Two Stunners from Australia, With a Backstory

Everyone loves a good creation story. Will Berliner, owner and winemaker of Cloudburst, an incredibly successful new biodynamic winery in Australia, has a doozy. He’s a mashup of Henry David Thoreau, James Cameron, and John Locke. Think of his idyllic Cloudburst Farm in the Margaret River region of southwest Australia as Pandora in Avatar.

Here’s how Berliner, a filmmaker from New York with a Yale degree in ecological biology, describes his farm near Leeuwin-Naturaliste National Park and Aboriginal lands:

“Terroir is the grace of this place, the generosity of all the forces and powers operating here mostly beyond my ken. Like this creek that appears in the rainy season to house a universe of animals and plants only to disappear in perfectly adapted dormancy in the dry, it is the only appropriate response to forces and cycles no farmer can hope to manipulate, or understand.” You could read his blog as your daily devotional.

Now his story: Berliner’s wife, Ali, is Australian and she became homesick. “She needed a place there,” he told me during a press tasting in Manhattan. “Keeping her from it was like cutting off a piece of her soul.” The site that “spoke to us,” he said, was a richly biodiverse plot. It was also on a wine trail near the famous Leeuwin Estate, one of the first wineries in the now renowned Margaret River district.

Berliner says he initially considered growing avocados, but an agronomist pointed him to grapes. Someone else told him he could make 20 more cases of wine if he cut down some old hardwood trees, but he refused—“some were older than my father.”

So he studied at UC Davis and in 2005 planted experimental plots of vines. His first vintage, 2010, which produced 400 cases, wasn’t available in Australia, which, of course, only ramped up interest there. Instead, he directed it to hot restaurants in the U.S., like 11 Madison, the Four Seasons, and Tribeca Grill in Manhattan; Alinea in Chicago; and Spago in Los Angeles.

At that press tasting, I tried some of his wines that had been bottled and some that had not.

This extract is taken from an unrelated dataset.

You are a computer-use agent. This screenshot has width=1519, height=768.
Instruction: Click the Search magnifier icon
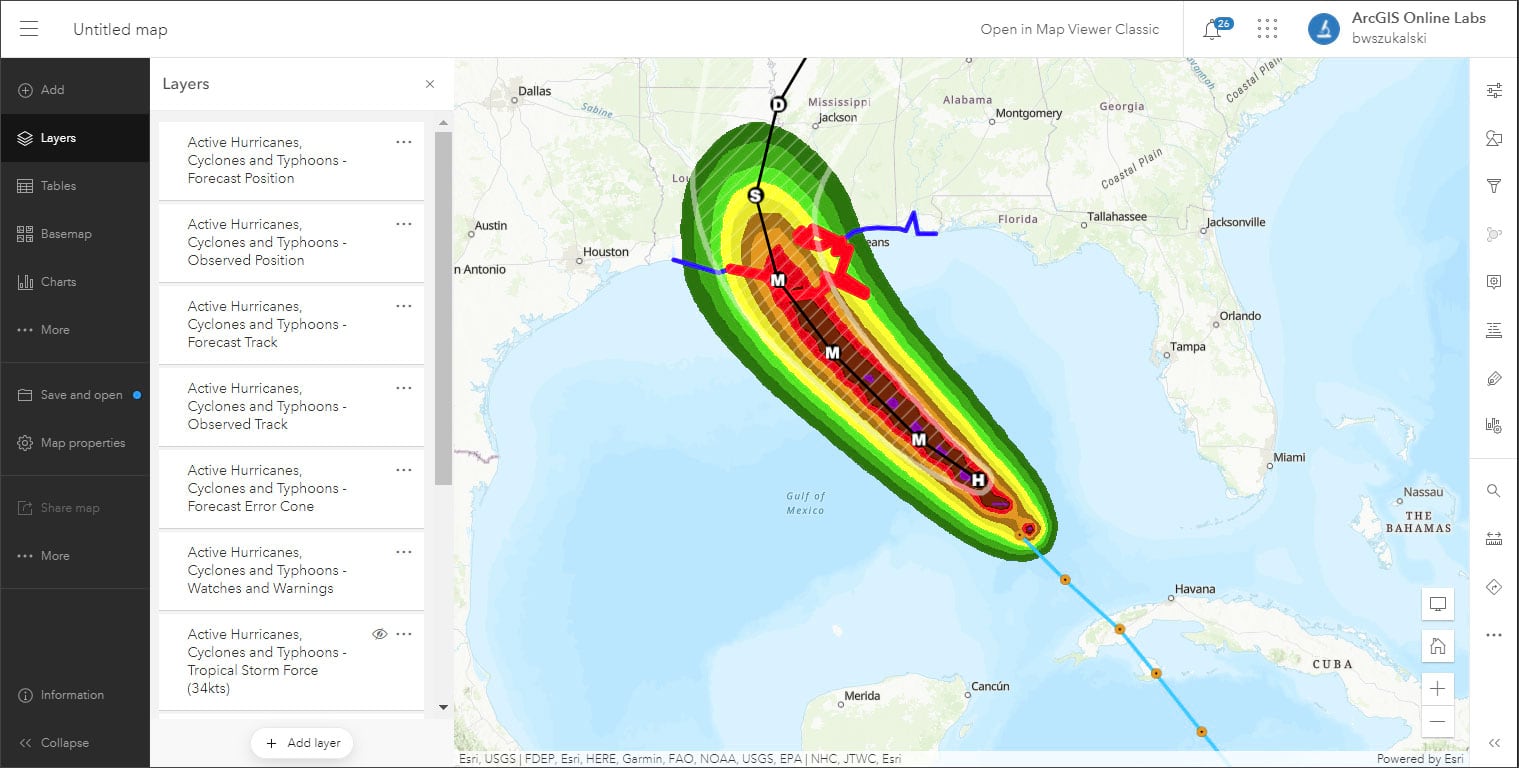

The 2010 Chardonnay had amazing finesse and great balance and I adored it. I thought the 2010 Cabernet was a little diffuse. When I pressed Berliner on the $150 retail price for each —if you could find them—he said all winery functions were done by people and labor was expensive, adding, “I want everyone to prosper. It’s a realistic price.”

Later, his representatives sent me the 2011 Chardonnay, which I found utterly pure, almost distilled, “a pretty impressive blueprint for the way forward,” I wrote, and the 2010 Cabernet Reserve, which had evolved into a stunner: “Huge, Bordeaux-like, some herbs, nice bitterness on finish. A lot of oak but appropriate to the fruit.” At the most recent Margaret River Wine Association’s annual competition, that Cabernet won Best Single Vineyard Estate Red Wine, Best Red Wine of the show, and Best Cabernet Sauvignon. Berliner recently got a license and can now ship to U.S. consumers. And Locke’s theory of supply and demand works, darn it: The new prices are $200 for the Chardonnay and $250 for the Cabernet.

A decade ago, my husband and I had a very difficult time finding enough high-end Australian Chardonnays ($50 and up) for a respectable sampling for our column. Shelves were full of value-priced examples. Something bad happens to an industry when its output becomes synonymous with “inexpensive.” A 400-page report commissioned by the Australian government’s Grape and Wine Research and Development Corporation and dated May 2013 notes that growth in the country’s premium wine sales has been “constrained for a number of reasons such as Australia’s image as a low-priced value wine producer.”

I don’t have $200 or $250 to spend on a single bottle of wine, but if I did and I wanted to taste what’s new and exciting in Australia—a wine that is showing the way—I might buy a bottle of Cloudburst and lay it down for a while (either the Chardonnay or the Cabernet). Hey, the always-wonderful Penfolds Grange is Australia’s most famous wine, its “first growth,” and the perfect-scoring 2008, which was released in 2012, sells for about $750 a bottle.

As for Berliner, he’s still feeling his way at Cloudburst Farm. “I make slow moves. The cycles of nature are much bigger than we think,” he told me. “I’m patient.”